"I'm done with Ireland in a few weeks. I've had a great time in this jersey but I want this to be the biggest time," said O'Gara, sparking speculation that he will retire from Test rugby in a few weeks' time.
However, Ireland's record points scorer told a press conference today in Taupo, where the squad are based for part of this week, that talk of an impending retirement is wide of the mark.
"On Saturday I was speaking in the context of being done with Ireland in six or seven weeks' time in terms of this World Cup," he told reporters.
"I said I'm done with Ireland in a few weeks and there are different interpretations of that. It was a great night, one of my best nights. I was so proud to be part of the team.
"From my point of view, when you set goals as a professional player everything ends with the World Cup final.
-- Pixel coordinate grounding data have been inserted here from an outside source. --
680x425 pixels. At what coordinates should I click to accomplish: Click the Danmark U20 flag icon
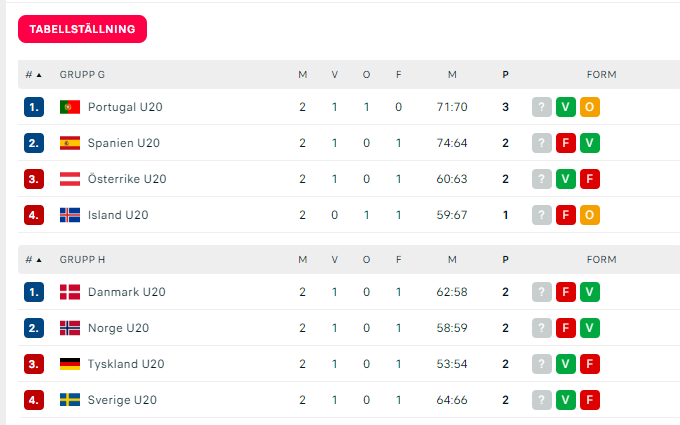coord(70,292)
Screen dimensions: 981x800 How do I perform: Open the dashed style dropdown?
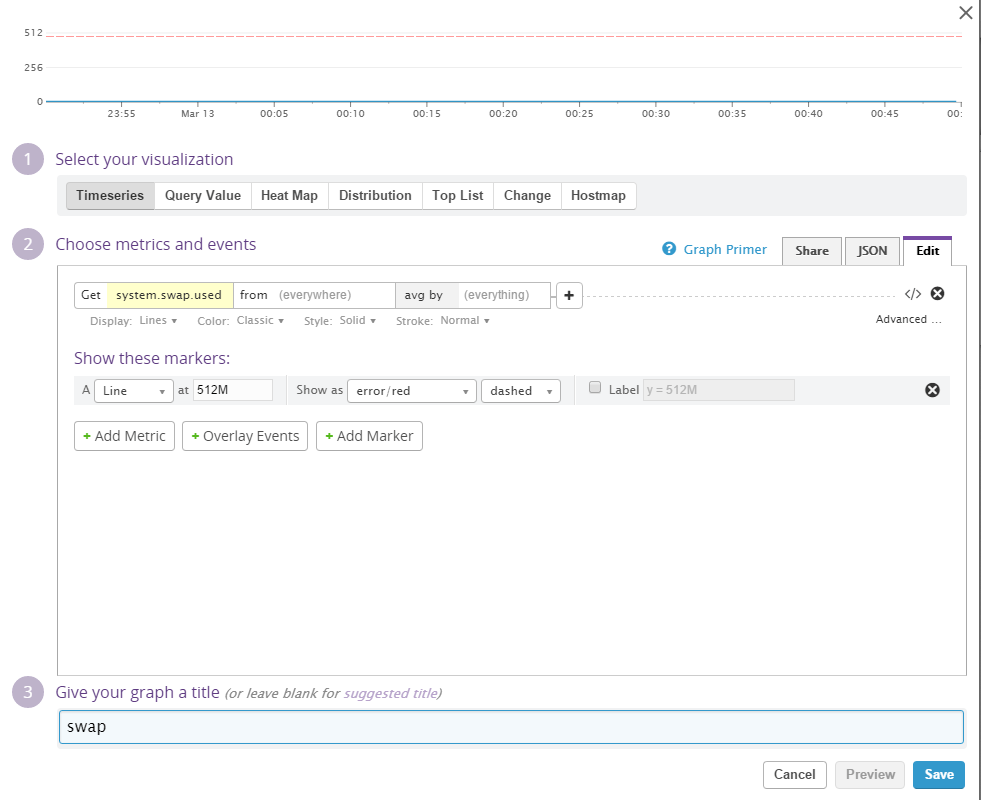[x=520, y=391]
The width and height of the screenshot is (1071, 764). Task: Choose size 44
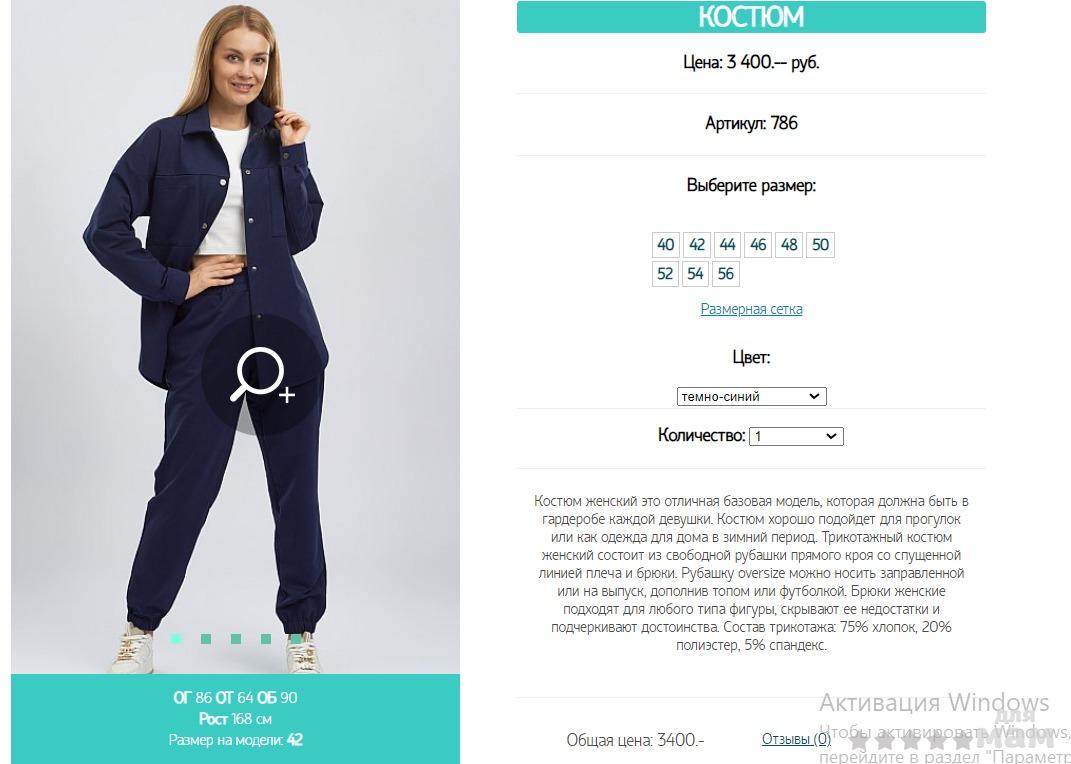[x=727, y=244]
That's where I stand at the minute.
"It's important for me to put an end to this because it's a distraction the team don't need. In my own head I'll reassess at the end of the World Cup.
"But I want to be part of this team because it's a great team at the moment. It's about being part of an Ireland team that will do itself justice in the competition and give the supporters here and at home something they deserve."
Now Ireland's second most-capped player behind Brian O'Driscoll, O'Gara has won four Triple Crowns, one RBS Six Nations Championship title and a Grand Slam in 2009 as well as two Heineken Cups, three Celtic League titles and a Celtic Cup with Munster.
This has been augmented by his selection for three British & Irish Lions tours and his current standing as the fourth top scorer in world rugby history (1039 points).
He also boasts the Six Nations points-scoring record (551 points) and the Heineken Cup points-scoring record (1196 points), and was honoured as the inaugural winner of the ERC European Player award last year.
O'Gara remains a key member of the Ireland squad, having started against New Zealand, Samoa, Scotland, Wales, France and England in the past 15 months.
Although he has considered retiring 'plenty of times' in recent seasons, the Corkman asserted: "There are plenty of thoughts in your head when you're disappointed but it's losers who quit when things aren't going so well for them.
"Retirement hasn't entered my head seriously in that regard. I'm a fighter and I'll keep fighting until the end. I'm not sure when that is.
"Playing for Ireland means so much, you don't walk away from the team until it's right. You take advice from people you respect on that front. I'm not at that stage yet."